Continuous Acquisition and Lifecycle Support practices have transformed naval logistics
in only a few years, according to Cliff Geiger, the service's chief logistician.
The outgoing assistant deputy chief of naval operations for logistics spent more than
25 years in the Navy before his Nov. 6 retirement. He reported to Vice Adm. William
Hancock and helped oversee an OPNAV staff of 160 with a budget of $10 billion a year.
Geiger, one of the Pentagon's top civilians, said he will take a job outside of
government but declined further comment about his plans.

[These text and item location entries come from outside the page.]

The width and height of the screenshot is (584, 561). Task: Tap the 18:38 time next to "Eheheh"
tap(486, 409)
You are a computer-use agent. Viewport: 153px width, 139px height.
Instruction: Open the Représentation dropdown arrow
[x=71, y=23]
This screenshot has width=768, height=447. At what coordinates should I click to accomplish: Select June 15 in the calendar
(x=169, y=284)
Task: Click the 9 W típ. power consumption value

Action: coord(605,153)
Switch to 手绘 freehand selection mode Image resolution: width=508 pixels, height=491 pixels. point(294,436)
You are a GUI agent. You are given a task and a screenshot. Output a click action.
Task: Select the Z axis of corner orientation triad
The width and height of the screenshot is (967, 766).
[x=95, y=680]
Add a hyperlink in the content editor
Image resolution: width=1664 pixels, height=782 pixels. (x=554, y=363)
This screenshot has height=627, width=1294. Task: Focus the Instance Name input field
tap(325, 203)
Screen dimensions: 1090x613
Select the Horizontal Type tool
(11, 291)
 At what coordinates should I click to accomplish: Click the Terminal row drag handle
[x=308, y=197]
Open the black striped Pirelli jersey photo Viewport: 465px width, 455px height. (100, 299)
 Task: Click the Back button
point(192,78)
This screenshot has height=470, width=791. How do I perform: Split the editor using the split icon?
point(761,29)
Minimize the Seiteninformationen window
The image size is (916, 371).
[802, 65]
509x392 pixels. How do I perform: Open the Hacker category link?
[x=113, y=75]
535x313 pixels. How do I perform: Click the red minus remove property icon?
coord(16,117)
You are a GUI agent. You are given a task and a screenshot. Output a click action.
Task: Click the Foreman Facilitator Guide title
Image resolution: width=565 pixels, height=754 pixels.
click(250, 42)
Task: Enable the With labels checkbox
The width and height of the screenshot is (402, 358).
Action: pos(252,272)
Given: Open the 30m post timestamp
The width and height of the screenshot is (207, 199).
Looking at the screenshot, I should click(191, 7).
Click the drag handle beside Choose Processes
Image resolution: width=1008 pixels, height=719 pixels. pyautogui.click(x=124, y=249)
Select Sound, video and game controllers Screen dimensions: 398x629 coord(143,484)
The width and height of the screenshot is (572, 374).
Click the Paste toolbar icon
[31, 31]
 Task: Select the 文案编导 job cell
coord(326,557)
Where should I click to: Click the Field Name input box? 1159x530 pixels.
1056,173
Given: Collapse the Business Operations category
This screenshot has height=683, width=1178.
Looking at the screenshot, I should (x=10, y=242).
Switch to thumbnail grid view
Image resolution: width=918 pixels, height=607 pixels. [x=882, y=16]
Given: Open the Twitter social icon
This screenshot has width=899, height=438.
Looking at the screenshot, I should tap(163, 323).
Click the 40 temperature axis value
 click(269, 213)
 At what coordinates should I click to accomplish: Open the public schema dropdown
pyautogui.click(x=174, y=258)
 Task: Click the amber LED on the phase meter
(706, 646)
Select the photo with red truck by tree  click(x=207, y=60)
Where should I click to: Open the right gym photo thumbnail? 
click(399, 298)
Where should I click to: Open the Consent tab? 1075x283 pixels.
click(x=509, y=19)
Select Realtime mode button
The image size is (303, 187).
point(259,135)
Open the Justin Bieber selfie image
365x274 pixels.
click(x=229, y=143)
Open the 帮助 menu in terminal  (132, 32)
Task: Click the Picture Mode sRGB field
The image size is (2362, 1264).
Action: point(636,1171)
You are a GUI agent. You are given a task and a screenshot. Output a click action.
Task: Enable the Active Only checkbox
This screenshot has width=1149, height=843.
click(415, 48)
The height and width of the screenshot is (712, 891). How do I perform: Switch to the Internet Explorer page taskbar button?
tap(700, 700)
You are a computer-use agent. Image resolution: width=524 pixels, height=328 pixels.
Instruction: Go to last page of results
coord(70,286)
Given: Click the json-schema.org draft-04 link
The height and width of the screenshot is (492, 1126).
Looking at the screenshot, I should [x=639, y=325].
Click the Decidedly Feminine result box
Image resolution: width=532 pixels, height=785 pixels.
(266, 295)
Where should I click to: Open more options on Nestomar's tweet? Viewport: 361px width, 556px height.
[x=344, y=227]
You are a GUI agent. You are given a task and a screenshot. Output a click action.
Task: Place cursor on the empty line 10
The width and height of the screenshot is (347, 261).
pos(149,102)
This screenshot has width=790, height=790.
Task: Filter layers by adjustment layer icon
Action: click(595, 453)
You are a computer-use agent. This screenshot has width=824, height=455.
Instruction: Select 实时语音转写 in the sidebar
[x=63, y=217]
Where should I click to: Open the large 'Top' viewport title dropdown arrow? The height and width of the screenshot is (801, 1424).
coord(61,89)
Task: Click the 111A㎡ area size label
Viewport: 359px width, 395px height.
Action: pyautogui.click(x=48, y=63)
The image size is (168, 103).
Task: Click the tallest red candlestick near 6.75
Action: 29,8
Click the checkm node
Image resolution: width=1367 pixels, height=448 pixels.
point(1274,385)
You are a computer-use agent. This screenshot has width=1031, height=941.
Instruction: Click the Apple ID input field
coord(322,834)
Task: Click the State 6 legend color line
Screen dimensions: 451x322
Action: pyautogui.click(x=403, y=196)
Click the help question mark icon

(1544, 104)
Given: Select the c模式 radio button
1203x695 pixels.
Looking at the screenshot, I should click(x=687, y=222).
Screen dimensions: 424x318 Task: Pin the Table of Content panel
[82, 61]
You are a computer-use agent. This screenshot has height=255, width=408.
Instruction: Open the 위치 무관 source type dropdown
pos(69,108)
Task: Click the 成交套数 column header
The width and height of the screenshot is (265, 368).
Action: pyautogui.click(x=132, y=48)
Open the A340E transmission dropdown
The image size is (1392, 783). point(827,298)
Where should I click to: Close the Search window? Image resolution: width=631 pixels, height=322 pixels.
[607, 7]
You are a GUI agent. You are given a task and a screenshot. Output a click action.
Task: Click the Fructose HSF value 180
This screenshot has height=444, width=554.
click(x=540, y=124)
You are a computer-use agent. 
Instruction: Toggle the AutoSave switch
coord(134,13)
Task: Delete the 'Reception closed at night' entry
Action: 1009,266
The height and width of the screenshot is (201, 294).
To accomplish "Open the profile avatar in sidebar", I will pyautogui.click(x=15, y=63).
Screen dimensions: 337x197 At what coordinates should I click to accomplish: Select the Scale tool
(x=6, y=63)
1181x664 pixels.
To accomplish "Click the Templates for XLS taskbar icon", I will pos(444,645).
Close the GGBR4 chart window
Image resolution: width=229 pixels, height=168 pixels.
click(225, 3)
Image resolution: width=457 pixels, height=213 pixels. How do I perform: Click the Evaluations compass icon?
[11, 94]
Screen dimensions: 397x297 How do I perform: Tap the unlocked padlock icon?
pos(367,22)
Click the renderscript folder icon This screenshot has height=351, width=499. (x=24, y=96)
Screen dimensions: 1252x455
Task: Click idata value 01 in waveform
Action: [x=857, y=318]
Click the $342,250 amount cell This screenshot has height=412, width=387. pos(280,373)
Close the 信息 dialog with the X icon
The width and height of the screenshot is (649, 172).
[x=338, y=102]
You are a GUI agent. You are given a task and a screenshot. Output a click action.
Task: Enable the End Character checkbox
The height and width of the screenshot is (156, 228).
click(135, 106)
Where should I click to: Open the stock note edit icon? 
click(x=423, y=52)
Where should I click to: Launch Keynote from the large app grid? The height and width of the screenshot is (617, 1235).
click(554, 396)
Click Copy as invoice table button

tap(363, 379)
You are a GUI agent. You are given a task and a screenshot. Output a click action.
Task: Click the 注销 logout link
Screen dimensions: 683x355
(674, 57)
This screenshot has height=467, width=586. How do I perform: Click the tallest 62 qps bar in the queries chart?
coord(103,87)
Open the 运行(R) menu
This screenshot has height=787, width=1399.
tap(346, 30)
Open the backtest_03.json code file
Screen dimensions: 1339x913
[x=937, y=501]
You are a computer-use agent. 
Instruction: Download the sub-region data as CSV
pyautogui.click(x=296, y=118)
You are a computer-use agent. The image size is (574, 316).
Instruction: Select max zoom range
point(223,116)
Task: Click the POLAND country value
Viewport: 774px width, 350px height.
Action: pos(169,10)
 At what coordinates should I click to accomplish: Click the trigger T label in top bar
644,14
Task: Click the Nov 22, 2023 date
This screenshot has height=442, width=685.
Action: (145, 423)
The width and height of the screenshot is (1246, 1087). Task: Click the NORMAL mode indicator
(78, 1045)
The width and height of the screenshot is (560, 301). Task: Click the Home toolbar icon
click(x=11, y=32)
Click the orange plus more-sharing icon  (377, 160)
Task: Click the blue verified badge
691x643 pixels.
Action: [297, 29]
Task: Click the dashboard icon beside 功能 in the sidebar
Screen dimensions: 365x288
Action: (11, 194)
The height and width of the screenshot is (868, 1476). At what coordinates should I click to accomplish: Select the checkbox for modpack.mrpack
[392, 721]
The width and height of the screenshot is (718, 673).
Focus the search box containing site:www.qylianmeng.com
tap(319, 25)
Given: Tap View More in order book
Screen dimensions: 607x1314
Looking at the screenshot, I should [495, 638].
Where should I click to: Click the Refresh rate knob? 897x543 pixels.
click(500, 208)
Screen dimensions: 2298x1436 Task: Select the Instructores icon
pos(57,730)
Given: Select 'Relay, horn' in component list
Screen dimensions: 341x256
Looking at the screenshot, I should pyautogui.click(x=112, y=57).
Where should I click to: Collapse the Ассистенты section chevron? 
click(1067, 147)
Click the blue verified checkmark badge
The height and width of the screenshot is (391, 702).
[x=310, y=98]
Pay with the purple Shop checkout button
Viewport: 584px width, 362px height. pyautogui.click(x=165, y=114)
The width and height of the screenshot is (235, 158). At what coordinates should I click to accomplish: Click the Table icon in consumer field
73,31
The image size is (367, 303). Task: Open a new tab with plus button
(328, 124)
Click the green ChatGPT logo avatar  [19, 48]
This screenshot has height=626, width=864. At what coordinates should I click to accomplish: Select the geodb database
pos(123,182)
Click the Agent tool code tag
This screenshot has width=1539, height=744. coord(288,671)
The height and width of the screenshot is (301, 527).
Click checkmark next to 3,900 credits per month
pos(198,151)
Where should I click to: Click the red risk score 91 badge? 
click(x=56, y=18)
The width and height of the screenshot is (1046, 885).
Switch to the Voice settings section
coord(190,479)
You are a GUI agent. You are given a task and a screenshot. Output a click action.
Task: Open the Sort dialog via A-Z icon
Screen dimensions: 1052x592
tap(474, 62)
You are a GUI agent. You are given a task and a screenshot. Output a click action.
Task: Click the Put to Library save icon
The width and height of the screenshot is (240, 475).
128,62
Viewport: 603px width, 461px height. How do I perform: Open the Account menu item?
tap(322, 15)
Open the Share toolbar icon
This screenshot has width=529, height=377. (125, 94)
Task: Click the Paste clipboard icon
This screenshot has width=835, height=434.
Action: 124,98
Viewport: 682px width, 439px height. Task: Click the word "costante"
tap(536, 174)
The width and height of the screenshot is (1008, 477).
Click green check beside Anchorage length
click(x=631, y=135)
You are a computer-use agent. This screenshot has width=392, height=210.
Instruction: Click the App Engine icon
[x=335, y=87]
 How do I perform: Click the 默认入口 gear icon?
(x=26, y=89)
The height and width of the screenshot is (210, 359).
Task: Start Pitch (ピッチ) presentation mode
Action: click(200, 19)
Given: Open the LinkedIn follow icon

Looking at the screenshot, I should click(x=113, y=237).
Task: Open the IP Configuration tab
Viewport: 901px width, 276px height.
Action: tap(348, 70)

Naval logistics touches everything except the acquisition of ships and aircraft, Geiger
said. It encompasses housing, supply support, maintenance, base matters and environmental
concerns.
Three years ago, Geiger was the first civilian to be named to the post of assistant
deputy to the chief of naval operations. Now he has seen civilians become assistant
deputies for command, control, communications, computers and intelligence; personnel;
training; and resources.
Geiger called his time at the Pentagon "the best three years of my career. I was
the trial horse" for seeing how well civilians and military personnel could work
together at high levels.
Civilian executives provide continuity to the service, he said, and military executives
have the latest operations knowledge. If senior civilian executives are to feel welcome,
he said, it is important for them to gain acceptance by military personnel as well as top
brass.
On Geiger's watch, naval gas turbine students at Great Lakes, N.Y., have been learning
from electronic manuals in the CALS Electronic Classroom project. Instructors can control
the classroom displays for students working remotely at desktop PCs, Geiger said.
Communications played a big role in his logistics career. The Navy has built an
asynchronous transfer mode backbone to give 80 of its organizations better communications
services.
Many commands are eliminating their personnel support structures, he said.
Geiger has worked to improve the status of logisticians from clerical to professional
grades. Besides helping to recruit more than 1,000 Navy logisticians, he supported setting
up a logistics branch in the American Society of Navy Engineers and emphasizing logistics
in the society's mission statement.
Logistics disciplines will remain crucial to the Navy's overall mission, Geiger said,
because the service needs to shift its budget resources from maintaining infrastructure
into modernization.
"Since 1993, we've tried to do that, but we've had to change plans" as
last-minute infrastructure needs took precedence over modernization, he said.
"We've been cut to the bone" by budget cutbacks and personnel reductions, he
said. "It's made us do some creative and innovative things, but I don't think it's a
good idea to cut any more."
The service has relied heavily on use of commercial products and outsourcing during
this downsizing era, he said.
Distance maintenance and training should become more important in naval logistics,
Geiger added.
"We need to make it all transparent to the sailor, so he doesn't have to deal with
a lot of different systems," he said.